Synlogic’s biotic for PKU, which affects 13,000 people in the United States, functions in a similar way, to regulate the processing and extraction of phenylalanine. PKU patients must adhere to a lifelong, extremely low-protein diet that can result in serious developmental disorders, because they can’t eat normal foods that contain phenylalanine — including many meat, dairy, and seafood products. “If we can degrade phenylalanine with convenient administration of this probiotic, that will change the course of this disease,” Lu says.
Collins says Synlogic has potential to treat many other rare genetic metabolic disorders. But the recent AbbVie deal, he says, also “opens up possibilities of using these microbes to produce biologics or other small molecules to treat a range of conditions.” These include cardiovascular disease and autoimmune, oncology, and central nervous system disorders, which have been linked to metabolic dysregulation.
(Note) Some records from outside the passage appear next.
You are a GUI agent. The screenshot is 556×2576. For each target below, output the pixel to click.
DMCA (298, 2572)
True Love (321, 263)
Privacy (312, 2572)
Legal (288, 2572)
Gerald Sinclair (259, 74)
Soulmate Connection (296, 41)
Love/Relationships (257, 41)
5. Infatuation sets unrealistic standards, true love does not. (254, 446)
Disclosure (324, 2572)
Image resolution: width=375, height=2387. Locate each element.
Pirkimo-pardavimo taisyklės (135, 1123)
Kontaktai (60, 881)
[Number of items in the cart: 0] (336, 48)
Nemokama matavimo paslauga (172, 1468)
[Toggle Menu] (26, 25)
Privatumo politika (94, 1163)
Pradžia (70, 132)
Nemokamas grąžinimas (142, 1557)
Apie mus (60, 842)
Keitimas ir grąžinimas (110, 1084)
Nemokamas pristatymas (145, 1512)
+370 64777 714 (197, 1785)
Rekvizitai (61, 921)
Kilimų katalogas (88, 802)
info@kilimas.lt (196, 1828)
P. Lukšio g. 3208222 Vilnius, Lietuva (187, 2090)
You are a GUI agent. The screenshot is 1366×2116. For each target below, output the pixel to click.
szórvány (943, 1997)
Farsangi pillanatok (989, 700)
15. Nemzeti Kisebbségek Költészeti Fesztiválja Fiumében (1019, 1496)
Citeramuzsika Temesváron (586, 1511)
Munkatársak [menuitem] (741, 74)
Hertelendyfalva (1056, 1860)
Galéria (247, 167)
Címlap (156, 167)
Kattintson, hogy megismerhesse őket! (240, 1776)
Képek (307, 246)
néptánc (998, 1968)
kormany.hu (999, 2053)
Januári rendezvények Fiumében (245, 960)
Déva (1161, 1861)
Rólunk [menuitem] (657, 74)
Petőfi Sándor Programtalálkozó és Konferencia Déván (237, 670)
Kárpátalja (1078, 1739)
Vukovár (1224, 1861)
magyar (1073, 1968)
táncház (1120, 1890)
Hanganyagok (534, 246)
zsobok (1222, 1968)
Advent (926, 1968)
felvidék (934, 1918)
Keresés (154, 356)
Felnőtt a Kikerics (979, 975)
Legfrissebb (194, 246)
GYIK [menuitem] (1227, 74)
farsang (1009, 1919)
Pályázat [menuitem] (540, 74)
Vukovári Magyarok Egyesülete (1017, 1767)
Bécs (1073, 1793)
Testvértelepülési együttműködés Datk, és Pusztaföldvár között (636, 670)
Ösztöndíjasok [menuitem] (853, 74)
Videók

Reaching clinical efficacy
Part of the reason that probiotic treatments are not used for serious diseases is their lack of clinically validated efficacy. Synlogic, on the other hand, aims to overcome these efficacy issues with potent and precision-programmed synthetic biotics, Lu says.
For example, in engineering the safe and easily programmable E. coli Nissle, Synlogic engineers have designed the microbe to consume a massive amount of toxic metabolites. The E. coli Nissle strain that forms the basis of Synlogic’s UCD program, for instance, can consume orders of magnitude more ammonia than natural E. coli can, Lu says. “For this treatment to work for patients, you want the max performance you can squeeze out of any one of these biotics,” he says.
Based on their preclinical data, Synlogic’s treatments have the potential to reach “clinical levels” of efficacy not seen often in synthetic biology, says Collins: “Synlogic is programming these probiotic microbes to consume ammonia or phenylalanine for example, and they are reaching levels that are expected to be clinically meaningful, which is quite remarkable.”